Question 3...if you are not annoyed yet I see there was a new incentive of a free 1 day driving school if you purchase or lease a new BMW before the end of September. So can I set all 3 of these programs up? Or will I only get to choose out of 1 of them. If I get all 3 that would be quite amazing! 

Thanks for the help and sorry if this has been answered somewhere else. :thumbup:


----------



## I-Won-Today (Feb 21, 2007)

Congrats on the M6 :thumbup: I'll try to make this brief...

*Question 1:* You'll receive a welcome package that will be mailed to you shortly after you purchase the vehicle. In this welcome kit you should receive the offer for the M Driving Experience (available to only M5 & M6 purchases). You won't be able to schedule until you take ownership of the vehicle. Your dealer has access to all this information. Attached is a pdf I've created to help some CA's find our delivery information. You can print this and give it to you CA. The red box is around our delivery information, but just below that you can see links for the 6 series and M Driving Experiences. I'm not sure how up to date it is, as I don't have anything to do with those programs.

*Question 2:* You have one year from the date of purchase to take advantage of the M Driving Experience program. Our delivery program (or in your case re-delivery) is only available if you pick up the vehicle here. The driving in our program is just a taste of what is offered in a full school, mainly trying to demonstrate some of the features and capabilities of the vehicle. Taking delivery / re-delivery here also includes a tour of the factory and a night at the Greenville Marriott.

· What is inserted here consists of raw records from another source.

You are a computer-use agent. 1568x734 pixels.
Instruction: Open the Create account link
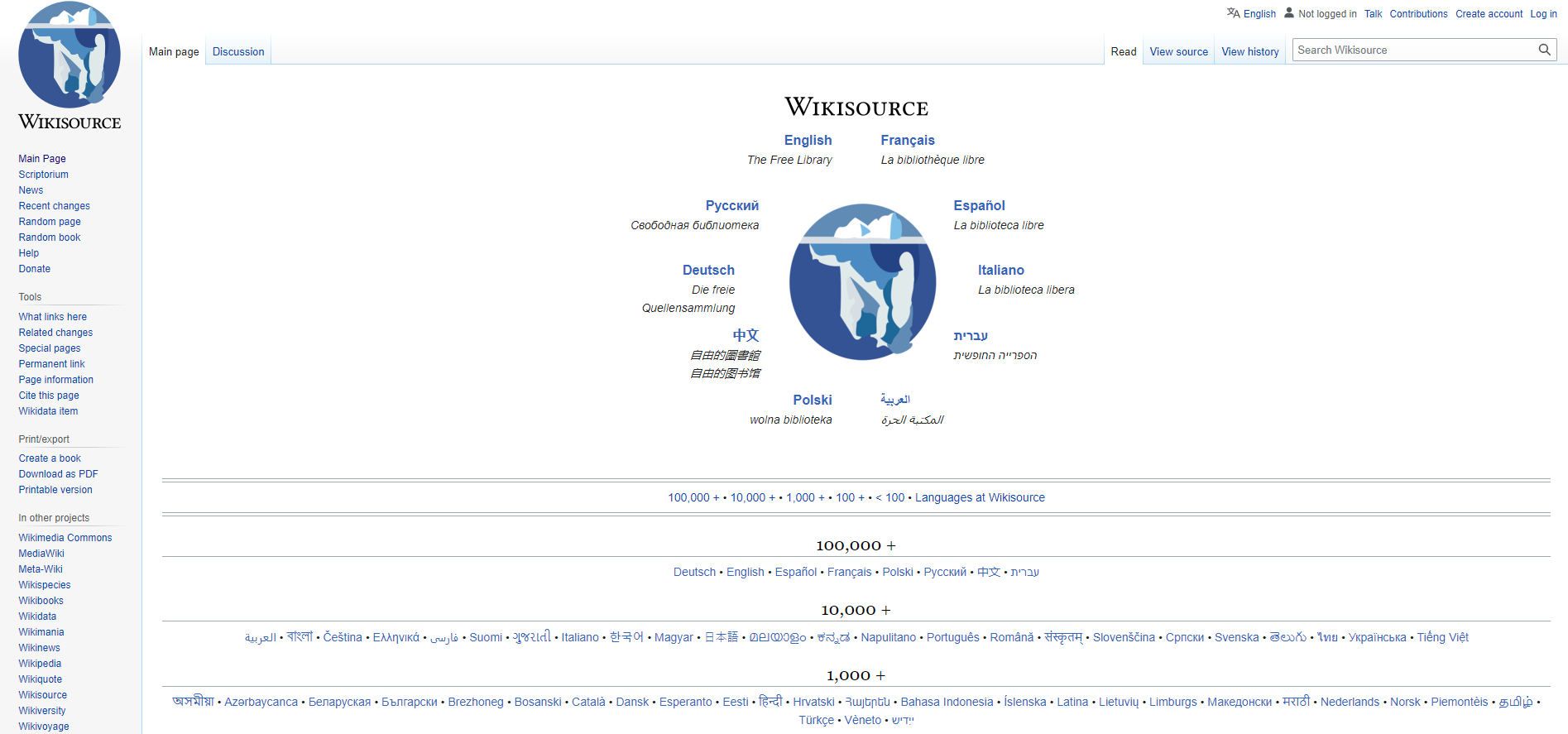[1489, 14]
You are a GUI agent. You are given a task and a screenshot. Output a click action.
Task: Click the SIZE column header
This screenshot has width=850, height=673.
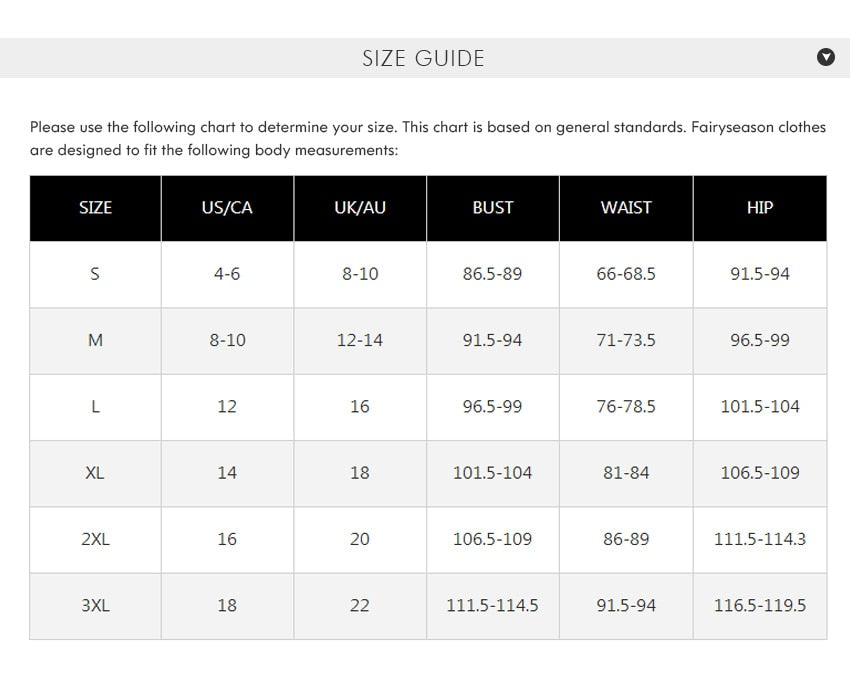pyautogui.click(x=95, y=208)
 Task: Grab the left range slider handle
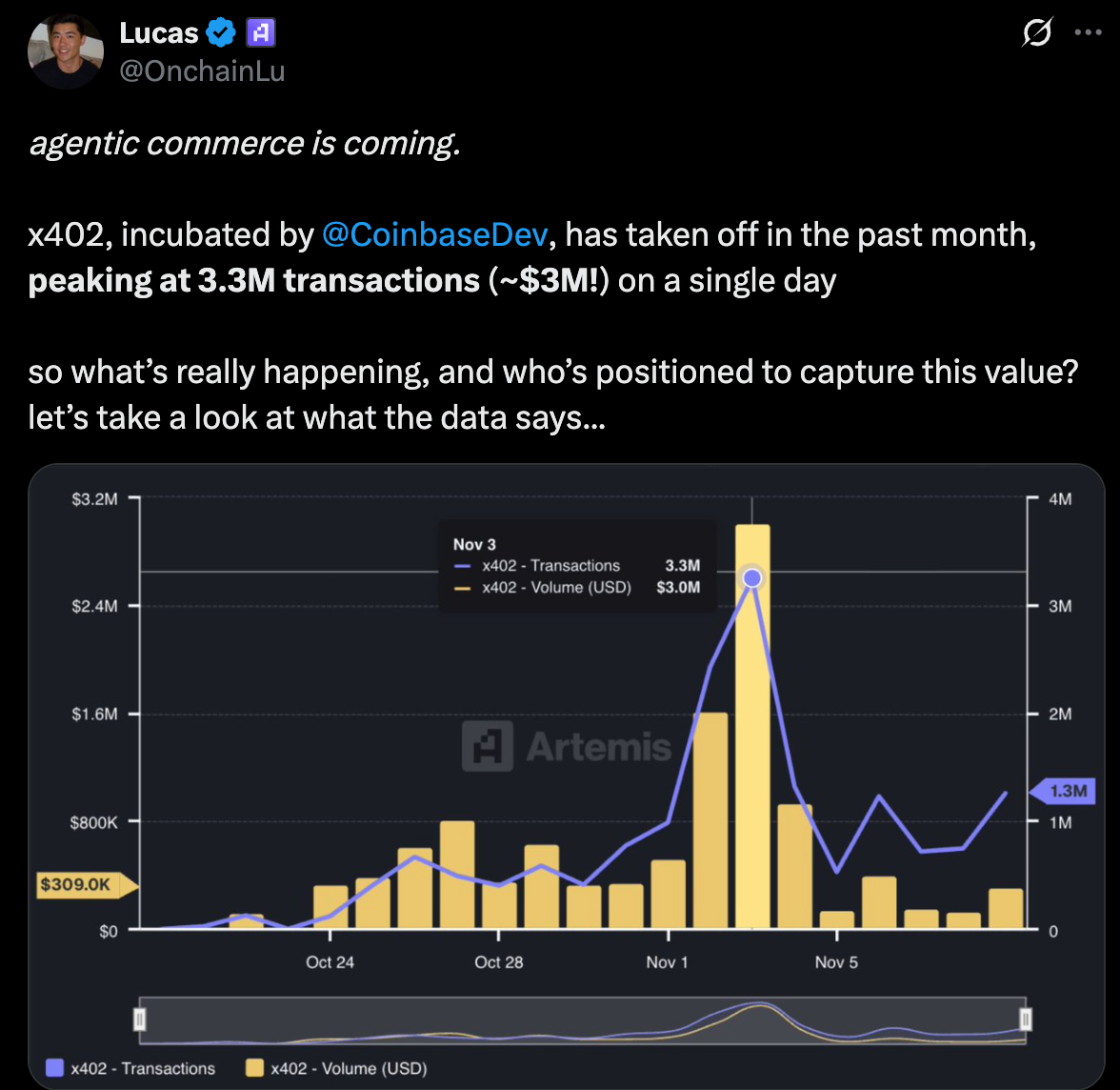[x=140, y=1019]
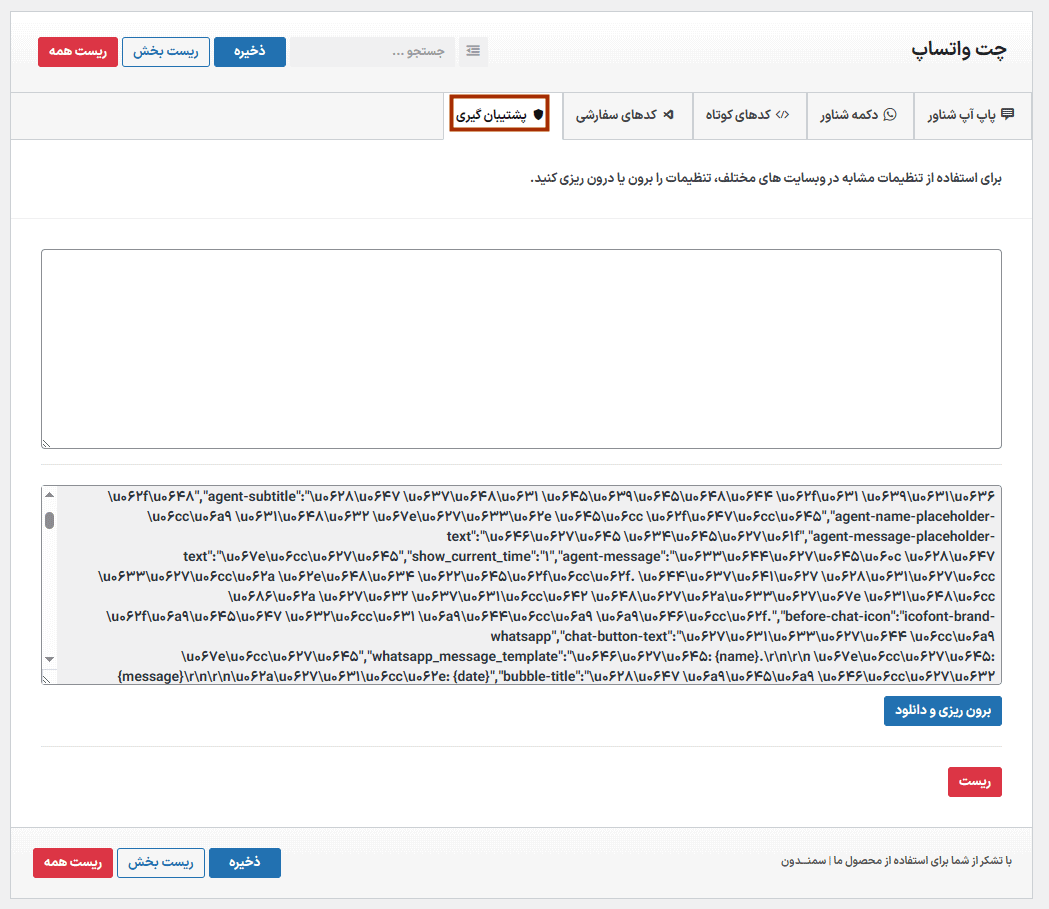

*Question 3:* :dunno: That must be a BMWNA marketing offer that was just started. You would have to check with your CA to see if you qualify. I highly doubt that you would be able to combine them back to back as those programs are not offered every week. In the past when BMWNA offered these kinds of incentives, you would receive an invitation with a contact number to schedule.

Hopefully that helps :thumbup: That's about as brief as I could get


----------



## m6cabrio (Aug 6, 2010)

Thanks! That is great...just the answers I was looking for! Too bad I can't get the car delivered in Asheville and still do the PCD. I think work will prevent me from knowing an exact date for delivery and if its delivered at home here it will make it easier to schedule. Maybe I can work something out when I know a possible date of delivery. Thanks again!


----------



## cronimi (Dec 6, 2003)

I-Won-Today said:


> *Question 3:* :dunno: That must be a BMWNA marketing offer that was just started. You would have to check with your CA to see if you qualify. I highly doubt that you would be able to combine them back to back as those programs are not offered every week. In the past when BMWNA offered these kinds of incentives, you would receive an invitation with a contact number to schedule.


Regarding #3, the offer is being discussed in this thread. I have my CA checking into it too.


----------